■ **Entries for locating text and elements**
-*-
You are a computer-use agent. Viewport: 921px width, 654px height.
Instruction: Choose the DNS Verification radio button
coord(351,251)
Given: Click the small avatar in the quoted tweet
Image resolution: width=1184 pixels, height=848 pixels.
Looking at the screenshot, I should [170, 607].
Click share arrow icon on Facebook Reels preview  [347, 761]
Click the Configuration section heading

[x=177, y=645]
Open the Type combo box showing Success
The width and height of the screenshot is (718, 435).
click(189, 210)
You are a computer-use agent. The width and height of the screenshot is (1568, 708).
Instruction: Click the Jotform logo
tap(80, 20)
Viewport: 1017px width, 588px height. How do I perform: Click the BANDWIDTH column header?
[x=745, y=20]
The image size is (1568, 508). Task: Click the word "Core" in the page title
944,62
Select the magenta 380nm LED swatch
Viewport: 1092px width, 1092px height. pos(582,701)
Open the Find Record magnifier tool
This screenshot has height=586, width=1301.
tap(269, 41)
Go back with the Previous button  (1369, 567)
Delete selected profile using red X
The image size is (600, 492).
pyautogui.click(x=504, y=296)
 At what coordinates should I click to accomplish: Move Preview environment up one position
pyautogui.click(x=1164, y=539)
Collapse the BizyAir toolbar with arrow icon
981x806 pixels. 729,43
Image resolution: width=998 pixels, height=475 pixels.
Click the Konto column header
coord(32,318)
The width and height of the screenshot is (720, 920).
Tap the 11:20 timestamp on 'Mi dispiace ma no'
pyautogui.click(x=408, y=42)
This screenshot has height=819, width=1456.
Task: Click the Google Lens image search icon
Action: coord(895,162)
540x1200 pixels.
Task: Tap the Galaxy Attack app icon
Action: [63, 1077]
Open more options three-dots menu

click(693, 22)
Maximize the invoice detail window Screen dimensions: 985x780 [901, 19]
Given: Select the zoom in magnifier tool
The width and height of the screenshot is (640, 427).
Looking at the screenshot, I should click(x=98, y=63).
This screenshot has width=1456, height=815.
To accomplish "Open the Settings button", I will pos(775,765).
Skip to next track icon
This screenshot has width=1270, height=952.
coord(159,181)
-*-
Please count the lines in the items above that contain the word "Instruction" and give only the number.

■ **FINAL RESULT**
2